Problem set »
A - From the article on Russia's "cultural piracy," repeat the passage word for word, starting with "We have to convey" and going on through "of enslaved peoples.".
B - Condense the paragraph of the article on Russia's "cultural piracy" that begins "In parallel with the systematic destruction" into a shorter version that keeps its main facts.
C - Take the article on Russia's "cultural piracy" further, writing on from its final sentence.

Excerpt »
============================================================

Whose Malevich: how to become a "great culture" by engaging in "cultural piracy" and art smuggling

Whose Malevich? With this question, we are referring to another area of conflict between Russia and Ukraine. And this conflict is no less bloody than the war for territories. After all, this war is about our cultural heritage.

Ukraine has always been a cultural donor to Russia – starting from Pheophan Prokopovych (Ukrainian religious and civic leader of XVII century) to the Viagra (very popular pop-band) – for centuries Ukraine has been supplying the capital of the metropolis with its best artistic works, as well as talents. So now, amid discussions about the cancelling of Russian culture and the dismantling of monuments to Pushkin, we have to decide what should be brought back into our cultural field and what should be left behind forever.

Culture has always been a weapon of "mass destruction" for Russia. Its self-proclaimed "great culture" has served as a successful camouflage to cover up bloody imperial crimes before the face of the civilized world. In addition, under the Russian flag, it often promoted what was not created by Russians, but by representatives of other nations who found themselves under the devastating Russian occupation. For centuries, Russia has shamelessly stolen and is stealing everything it can get, from toilets to museum treasures: it has confiscated Ukrainian history and identity, looted our churches and museums, appropriated our cultural figures and their creative legacy, and even entire artistic movements.

We have to convey to the world's cultural community one simple idea: Russian culture is inherently toxic, because it preaches chauvinism, xenophobia, imperial superiority, paternalism as a basic national trait, clinical cruelty and sadism, but often what the Western world considers Russian is not Russian in fact - it is confiscated cultural heritage, "cultural contraband". The Russian Empire not only seized foreign territories and plundered foreign natural resources, but also appropriated the cultural legacies of enslaved peoples.

Russia is a cynical "cultural raider" that has been engaged in "cultural piracy" for centuries and has been forming its own cultural capital on the basis of smuggling - confiscated cultural heritage from the peoples it has enslaved.

In parallel with the systematic destruction of national cultural elites, the metropolis created conditions under which an artist could realize his or her creative potential and achieve success only if he or she "swore allegiance" to the empire. Therefore, Ukrainian talents were faced with a choice: career, money, security, or exile, a ban on "writing and drawing" or, ultimately, execution. Under the pressure of the forced Russification of the Ukrainian cultural elite, remaining a Ukrainian required a great deal of fortitude.

============================================================

Dataset entries:

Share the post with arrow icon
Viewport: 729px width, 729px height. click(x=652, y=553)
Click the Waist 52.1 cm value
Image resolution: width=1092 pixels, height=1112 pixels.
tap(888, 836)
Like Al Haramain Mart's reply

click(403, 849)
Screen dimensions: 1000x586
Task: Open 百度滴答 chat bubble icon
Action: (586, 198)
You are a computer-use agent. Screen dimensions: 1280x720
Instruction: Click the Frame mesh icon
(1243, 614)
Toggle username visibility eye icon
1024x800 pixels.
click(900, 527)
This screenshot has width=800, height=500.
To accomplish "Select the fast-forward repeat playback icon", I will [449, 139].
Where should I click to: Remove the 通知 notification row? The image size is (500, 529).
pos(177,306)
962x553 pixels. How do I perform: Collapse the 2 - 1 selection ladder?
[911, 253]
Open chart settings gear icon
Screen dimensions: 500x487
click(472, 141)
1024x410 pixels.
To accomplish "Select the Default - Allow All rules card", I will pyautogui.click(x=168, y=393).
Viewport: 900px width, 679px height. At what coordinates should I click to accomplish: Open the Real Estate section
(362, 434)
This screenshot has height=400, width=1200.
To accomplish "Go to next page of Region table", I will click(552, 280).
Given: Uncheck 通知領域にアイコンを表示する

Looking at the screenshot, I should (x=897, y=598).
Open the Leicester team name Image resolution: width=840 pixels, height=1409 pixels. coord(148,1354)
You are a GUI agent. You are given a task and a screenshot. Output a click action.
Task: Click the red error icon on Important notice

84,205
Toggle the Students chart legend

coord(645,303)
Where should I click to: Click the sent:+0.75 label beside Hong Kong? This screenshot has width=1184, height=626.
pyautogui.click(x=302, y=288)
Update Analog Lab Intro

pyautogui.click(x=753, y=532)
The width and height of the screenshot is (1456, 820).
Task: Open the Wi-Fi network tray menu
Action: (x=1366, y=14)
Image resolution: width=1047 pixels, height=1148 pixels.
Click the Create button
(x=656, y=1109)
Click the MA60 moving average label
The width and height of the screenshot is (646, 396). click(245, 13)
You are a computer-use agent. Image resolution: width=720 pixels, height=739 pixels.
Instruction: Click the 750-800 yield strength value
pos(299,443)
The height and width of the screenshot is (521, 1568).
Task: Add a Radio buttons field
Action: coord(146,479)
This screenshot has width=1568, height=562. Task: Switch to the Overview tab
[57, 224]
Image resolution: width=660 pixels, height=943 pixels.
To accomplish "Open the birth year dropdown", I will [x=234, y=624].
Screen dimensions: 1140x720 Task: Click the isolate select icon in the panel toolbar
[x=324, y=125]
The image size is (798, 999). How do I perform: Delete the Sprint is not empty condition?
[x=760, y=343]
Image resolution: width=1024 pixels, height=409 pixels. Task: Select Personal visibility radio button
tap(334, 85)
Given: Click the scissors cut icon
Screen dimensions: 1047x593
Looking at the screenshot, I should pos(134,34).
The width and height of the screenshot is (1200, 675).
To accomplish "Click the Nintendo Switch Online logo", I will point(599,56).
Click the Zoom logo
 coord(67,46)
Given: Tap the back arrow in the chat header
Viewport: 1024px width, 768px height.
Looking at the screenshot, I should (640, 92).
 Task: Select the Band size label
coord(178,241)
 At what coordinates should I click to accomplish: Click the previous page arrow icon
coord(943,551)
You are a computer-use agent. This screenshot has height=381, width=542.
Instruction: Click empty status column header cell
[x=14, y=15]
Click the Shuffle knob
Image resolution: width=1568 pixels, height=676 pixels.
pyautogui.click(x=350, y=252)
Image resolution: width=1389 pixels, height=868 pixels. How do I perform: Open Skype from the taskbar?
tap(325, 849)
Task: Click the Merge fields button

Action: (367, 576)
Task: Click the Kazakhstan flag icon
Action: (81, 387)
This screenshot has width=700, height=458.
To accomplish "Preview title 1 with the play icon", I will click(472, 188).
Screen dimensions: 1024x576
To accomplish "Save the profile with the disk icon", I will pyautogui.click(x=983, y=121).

============================================================

Answers by task »
A -
We have to convey to the world's cultural community one simple idea: Russian culture is inherently toxic, because it preaches chauvinism, xenophobia, imperial superiority, paternalism as a basic national trait, clinical cruelty and sadism, but often what the Western world considers Russian is not Russian in fact - it is confiscated cultural heritage, "cultural contraband". The Russian Empire not only seized foreign territories and plundered foreign natural resources, but also appropriated the cultural legacies of enslaved peoples.

B - While systematically destroying national cultural elites, the empire let artists succeed only if they "swore allegiance" to it. Ukrainian talents had to choose between career, money and security, or exile, a ban on "writing and drawing," or execution. Under forced Russification, staying Ukrainian took great fortitude.

C -
After centuries of such cultural genocide, Ukraine has the undisputed right to demand from the world a period of "positive discrimination," which means that what has been oppressed receives priority "access to the microphone" and the most favorable conditions for development. And all Russian culture, without exception, should now be put on mute around the world. And while Russian culture is on pause, we need to carefully sort through the "colonial legacy," process and rethink the "new arrivals," and develop a new cultural doctrine for Ukraine that would take this colonial legacy into account. And to begin with, a list of what was stolen and taken away during the years of Russian/Soviet occupation and what is to be returned as part of restitution-contributions should be compiled - all museum and church collections stolen over the centuries should be returned to Ukraine! We also need to compile a list of names, works, and artistic movements that undoubtedly belong to Ukrainian culture and were brutally appropriated by the Russian/Soviet empire. 

We also need an internal national discussion about artists who worked on the border of two cultures and whose works belong to the common cultural heritage - which of the authors appropriated by Russia can be considered part of the Ukrainian cultural heritage and which of these criteria are mandatory/sufficient/not exhaustive: place of birth, ancestry, place of education, number of works created on the territory of Ukraine, language of the work (for writers), Humboldt's spirit of the people that imbues the work of art, or the realization of "archetypal" Ukrainian narratives, the artist's Ukraine-centered position.

We do not have a definite answer to the complex question of "what makes an artist a Ukrainian artist", therefore we invite the cultural community to reflect on this issue.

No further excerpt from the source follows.